These Roman plays were not written in immediate succession, nor in the chronological order of the events upon which they are based. JULIUS CESAR, the second in the historical sequence, was the first in the order of composition, having been written, as an allusion to it in Weever's MIRROR OF MARTYRS proves, before 1601, when that book was printed. ANTONY AND CLEOPATRA, though historically in close connection with JULIUS CÆSAR, was probably not written until six or seven years after that play - in 1607 or early in 1608 — and CORIOLANUS, earliest in its history, was the last to be produced, the date of its composition being fixed by the best critics between 1608 and 1610. It may have followed close upon ANTONY AND CLEOPATRA, or at an interval of one or more years.
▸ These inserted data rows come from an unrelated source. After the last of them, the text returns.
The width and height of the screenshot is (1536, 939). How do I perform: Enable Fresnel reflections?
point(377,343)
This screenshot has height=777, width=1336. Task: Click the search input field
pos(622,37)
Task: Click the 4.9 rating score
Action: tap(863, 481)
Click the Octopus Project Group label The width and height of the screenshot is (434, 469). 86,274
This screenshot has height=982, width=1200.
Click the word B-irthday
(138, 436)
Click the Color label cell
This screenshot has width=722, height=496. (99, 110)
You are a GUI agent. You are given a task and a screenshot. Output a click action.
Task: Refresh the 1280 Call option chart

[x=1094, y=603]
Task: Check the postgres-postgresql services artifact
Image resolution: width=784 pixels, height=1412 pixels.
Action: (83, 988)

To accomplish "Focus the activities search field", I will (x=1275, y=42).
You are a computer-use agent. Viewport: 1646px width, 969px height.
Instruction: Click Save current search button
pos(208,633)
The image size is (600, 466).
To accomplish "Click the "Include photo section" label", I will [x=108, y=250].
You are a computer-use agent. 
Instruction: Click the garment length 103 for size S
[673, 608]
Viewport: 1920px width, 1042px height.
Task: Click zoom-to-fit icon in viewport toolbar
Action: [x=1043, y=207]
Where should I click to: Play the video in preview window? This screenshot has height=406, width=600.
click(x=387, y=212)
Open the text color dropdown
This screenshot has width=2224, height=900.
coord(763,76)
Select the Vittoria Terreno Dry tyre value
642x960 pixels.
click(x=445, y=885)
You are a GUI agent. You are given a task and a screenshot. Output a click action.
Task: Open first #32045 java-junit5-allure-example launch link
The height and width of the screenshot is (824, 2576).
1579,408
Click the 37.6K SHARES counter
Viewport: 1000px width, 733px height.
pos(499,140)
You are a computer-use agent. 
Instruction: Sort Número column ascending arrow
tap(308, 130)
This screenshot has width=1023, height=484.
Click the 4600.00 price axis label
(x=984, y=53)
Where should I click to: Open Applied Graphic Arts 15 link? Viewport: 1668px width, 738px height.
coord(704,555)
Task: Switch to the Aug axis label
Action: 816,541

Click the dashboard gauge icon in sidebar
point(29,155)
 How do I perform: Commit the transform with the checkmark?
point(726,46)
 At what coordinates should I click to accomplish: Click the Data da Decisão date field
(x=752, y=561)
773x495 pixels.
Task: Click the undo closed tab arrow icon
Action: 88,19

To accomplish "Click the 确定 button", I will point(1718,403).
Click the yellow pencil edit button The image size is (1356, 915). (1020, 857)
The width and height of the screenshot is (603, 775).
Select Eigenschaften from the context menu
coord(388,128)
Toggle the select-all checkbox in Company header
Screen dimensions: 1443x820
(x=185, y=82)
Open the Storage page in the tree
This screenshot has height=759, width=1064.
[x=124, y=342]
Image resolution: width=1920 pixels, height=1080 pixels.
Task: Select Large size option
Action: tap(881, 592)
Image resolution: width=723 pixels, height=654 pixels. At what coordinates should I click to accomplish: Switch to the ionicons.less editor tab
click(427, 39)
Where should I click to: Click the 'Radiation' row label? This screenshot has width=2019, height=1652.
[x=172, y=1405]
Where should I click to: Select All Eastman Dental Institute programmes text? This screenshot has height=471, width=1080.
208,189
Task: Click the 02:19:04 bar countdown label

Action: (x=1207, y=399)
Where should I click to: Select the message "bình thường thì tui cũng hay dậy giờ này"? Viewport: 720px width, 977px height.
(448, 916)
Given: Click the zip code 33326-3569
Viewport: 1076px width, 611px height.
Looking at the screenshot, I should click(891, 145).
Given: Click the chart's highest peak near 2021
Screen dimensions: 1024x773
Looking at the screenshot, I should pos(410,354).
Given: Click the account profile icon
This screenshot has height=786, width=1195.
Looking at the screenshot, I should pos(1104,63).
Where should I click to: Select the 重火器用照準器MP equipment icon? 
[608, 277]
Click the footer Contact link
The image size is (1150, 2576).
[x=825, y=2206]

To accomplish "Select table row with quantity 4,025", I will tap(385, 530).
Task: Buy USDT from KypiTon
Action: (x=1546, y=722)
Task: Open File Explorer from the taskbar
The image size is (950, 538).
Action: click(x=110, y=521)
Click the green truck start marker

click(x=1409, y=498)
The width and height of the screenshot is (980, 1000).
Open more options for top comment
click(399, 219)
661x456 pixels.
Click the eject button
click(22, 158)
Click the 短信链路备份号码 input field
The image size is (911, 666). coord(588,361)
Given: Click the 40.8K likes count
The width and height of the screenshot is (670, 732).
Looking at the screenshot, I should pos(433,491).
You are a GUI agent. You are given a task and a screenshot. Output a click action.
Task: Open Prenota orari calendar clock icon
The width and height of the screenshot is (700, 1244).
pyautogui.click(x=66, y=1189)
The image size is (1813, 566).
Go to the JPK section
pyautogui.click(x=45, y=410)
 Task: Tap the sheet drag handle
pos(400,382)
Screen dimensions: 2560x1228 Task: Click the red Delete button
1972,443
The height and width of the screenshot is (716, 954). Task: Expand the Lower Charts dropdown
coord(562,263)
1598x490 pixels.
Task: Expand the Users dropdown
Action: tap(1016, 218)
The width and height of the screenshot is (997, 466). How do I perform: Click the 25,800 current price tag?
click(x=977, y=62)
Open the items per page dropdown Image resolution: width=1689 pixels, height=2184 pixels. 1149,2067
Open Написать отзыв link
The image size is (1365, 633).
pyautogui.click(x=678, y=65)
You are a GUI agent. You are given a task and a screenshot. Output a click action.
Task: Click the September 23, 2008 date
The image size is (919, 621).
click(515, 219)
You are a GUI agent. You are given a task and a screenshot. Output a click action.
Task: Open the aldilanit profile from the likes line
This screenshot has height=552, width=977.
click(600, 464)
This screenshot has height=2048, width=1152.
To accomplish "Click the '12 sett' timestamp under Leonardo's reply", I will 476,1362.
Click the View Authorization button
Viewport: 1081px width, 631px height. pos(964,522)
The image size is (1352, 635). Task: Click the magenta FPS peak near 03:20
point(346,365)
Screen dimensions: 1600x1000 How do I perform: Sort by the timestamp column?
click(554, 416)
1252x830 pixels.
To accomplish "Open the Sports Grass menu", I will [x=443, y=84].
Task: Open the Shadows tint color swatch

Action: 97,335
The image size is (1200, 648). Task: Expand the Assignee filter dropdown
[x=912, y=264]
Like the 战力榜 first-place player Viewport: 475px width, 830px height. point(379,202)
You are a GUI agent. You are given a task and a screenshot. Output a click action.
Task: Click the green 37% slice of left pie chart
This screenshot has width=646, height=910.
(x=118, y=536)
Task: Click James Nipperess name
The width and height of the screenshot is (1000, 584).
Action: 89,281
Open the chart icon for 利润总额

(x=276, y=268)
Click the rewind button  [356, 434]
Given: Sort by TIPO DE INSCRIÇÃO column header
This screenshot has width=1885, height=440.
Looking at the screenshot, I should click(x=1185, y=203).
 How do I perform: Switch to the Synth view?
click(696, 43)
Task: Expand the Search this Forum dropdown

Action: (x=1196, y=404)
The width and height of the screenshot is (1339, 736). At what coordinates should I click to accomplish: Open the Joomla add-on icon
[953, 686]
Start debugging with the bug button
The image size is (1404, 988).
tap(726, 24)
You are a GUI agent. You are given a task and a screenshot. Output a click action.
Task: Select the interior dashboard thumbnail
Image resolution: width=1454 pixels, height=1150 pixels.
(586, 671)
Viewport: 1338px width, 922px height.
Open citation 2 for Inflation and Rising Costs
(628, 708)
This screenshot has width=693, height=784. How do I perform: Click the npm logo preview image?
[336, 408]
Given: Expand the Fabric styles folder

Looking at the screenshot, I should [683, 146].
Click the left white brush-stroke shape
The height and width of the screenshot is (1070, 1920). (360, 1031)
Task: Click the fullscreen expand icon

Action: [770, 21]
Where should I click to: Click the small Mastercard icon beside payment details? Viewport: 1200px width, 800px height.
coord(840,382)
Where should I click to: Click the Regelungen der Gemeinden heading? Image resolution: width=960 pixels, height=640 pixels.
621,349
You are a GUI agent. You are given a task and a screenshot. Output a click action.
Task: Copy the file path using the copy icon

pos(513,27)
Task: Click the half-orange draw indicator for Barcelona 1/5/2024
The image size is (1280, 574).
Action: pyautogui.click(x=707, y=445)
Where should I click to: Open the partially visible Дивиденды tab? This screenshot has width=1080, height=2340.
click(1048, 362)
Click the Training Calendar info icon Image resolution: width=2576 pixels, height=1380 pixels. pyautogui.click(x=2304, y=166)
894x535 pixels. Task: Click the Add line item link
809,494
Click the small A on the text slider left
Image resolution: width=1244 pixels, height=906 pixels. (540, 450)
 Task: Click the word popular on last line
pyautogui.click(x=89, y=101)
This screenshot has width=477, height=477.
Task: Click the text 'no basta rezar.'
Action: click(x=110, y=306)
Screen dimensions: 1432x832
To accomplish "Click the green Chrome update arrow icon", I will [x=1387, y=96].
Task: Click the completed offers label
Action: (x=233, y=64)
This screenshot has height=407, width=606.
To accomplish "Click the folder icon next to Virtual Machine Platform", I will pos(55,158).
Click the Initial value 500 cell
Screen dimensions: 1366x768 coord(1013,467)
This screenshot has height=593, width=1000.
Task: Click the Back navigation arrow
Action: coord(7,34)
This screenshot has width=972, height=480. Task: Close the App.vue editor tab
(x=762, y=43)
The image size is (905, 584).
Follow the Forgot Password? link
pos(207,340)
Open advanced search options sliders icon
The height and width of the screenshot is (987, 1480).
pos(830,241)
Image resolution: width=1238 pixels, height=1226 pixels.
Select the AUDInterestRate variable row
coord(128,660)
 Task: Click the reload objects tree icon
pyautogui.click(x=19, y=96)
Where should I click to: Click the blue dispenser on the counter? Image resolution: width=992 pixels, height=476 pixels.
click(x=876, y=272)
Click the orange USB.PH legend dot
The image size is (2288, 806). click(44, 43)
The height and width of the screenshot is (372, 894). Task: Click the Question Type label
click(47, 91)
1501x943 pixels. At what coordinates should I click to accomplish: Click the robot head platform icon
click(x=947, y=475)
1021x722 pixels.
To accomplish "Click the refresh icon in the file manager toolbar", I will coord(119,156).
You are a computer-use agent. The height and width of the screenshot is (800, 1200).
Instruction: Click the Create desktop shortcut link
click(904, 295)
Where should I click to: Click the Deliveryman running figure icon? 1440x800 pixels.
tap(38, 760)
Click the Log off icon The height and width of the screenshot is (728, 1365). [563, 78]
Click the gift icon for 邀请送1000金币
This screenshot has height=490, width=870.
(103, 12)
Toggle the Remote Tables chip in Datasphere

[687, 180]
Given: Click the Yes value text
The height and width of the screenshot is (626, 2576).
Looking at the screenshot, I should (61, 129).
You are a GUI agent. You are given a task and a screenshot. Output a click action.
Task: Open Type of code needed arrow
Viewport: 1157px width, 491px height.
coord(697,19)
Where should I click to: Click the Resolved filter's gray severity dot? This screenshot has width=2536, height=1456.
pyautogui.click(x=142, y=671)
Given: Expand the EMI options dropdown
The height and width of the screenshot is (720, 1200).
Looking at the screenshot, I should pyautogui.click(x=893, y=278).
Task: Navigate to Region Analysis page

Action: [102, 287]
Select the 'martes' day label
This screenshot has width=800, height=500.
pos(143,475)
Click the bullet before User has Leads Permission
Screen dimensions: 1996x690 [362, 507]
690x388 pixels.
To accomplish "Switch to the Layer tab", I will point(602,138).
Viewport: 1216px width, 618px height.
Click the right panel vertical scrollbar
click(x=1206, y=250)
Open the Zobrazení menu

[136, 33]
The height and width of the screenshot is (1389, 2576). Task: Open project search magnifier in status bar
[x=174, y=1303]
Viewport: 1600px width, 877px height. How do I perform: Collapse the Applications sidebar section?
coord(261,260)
The date mentioned for ANTONY AND CLEOPATRA is that agreed upon by nearly all the commentators. No one of any note places it earlier than 1607, while Knight, Verplanck, and Lloyd are the only ones who put it later than 1608. The only piece of external evidence bearing upon the question is the entry of an ANTONY AND CLEO

PATRA in the Stationers' Registers (equivalent to our modern registration for copyright) to Edward Blount on the 20th of May, 1608. There can be little doubt that this was Shakespeare's play, since Blount, as one of the publishers of the Folio in 1623, re-entered it among the plays for that volume which were « not formerly entered to other men ». No edition having been brought out after the entry in 1608, he thus re-asserted his claim to the copyright. It may be noted that « the booke of PERICLES, PRINCE OF TYRE », was entered by Blount at the same time with ANTONY AND CLEOPATRA in 1608. No author's name is given for either play in the entry, but PERICLES was published in quarto the following year with Shakespeare's name on the title-page.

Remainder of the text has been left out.